Прошла, казалось, целая вечность, прежде чем он решился отпить еще один глоток, теперь поменьше. За это бесконечно тянувшееся время Марии удалось еще раз подумать над тем, что ее ожидает впереди, если совершенный ею подвиг приведет к желательному результату. Он проглотил густую жидкость, с удовольствием почмокал толстыми губами, не имея никакого понятия, что он выпил. Имела ли она право лишить его жизни только потому, что он был человеком тщеславным, уверенным в том, что наступило время завладеть Лэндуолдом только потому, что он желал ее, а ее сердце было отдано другому человеку. Были ли достаточным основанием синяки, которые время от времени он ей наставлял, чтобы убить его? Да, да, да. Хотя, конечно, другим женщинам приходилось и похуже. Но это совершенно неважно.
Подув на бульон, он снова его поднял и сделал большой глоток. Потом поставил ее на стол.
Вновь у нее перед глазами возникла картина подохшей собаки.
Гилберт снова взял кружку. Нет, если она этого не прекратит, то чем же она лучше его?
— Нет! — закричала она, выбивая кружку него из рук.
— Что такое?..
— Ах, дочь моя, — тяжело вздохнула аббатиса.
В ее печальных глазах промелькнуло уважение.
Мария, подавляя в себе острое желание расплакаться, вспомнила, о чем она думала, когда впервые попала в эту келью. Отсюда даже таракану нет выхода. Нет, не выбраться ей отсюда, даже если она отравит Гилберта.
— Я подам вам другую, — сказала Мария. — Я заметила, как из вашей кружки выползал отвратительный таракан.
— Сюда!
— Быстро!
— Шппл…
Перешептываясь и шикая друг на дружку, монахини в своих длиннополых сутанах вели Ротгара в самый конец коридора.
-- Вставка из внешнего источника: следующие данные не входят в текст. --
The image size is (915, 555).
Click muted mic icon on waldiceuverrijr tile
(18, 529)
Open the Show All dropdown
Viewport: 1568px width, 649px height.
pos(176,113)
— Вы уверены, что леди Мария находится там, за этой дверью? — спросил он еще раз дрожащим, хриплым от возбуждения голосом. Только подумать, та же самая судьба, которую он проклинал за нанесенные ему раны, за бесполезную лошадь, попавшуюся ему по дороге, теперь безошибочно привела его в нужное место! Он послал ей мимолетную молитву в знак благодарности и теперь мечтал только о том, чтобы поскорее, как только представится случай, умиротворить Бога под этой священной крышей и во всем перед ним покаяться.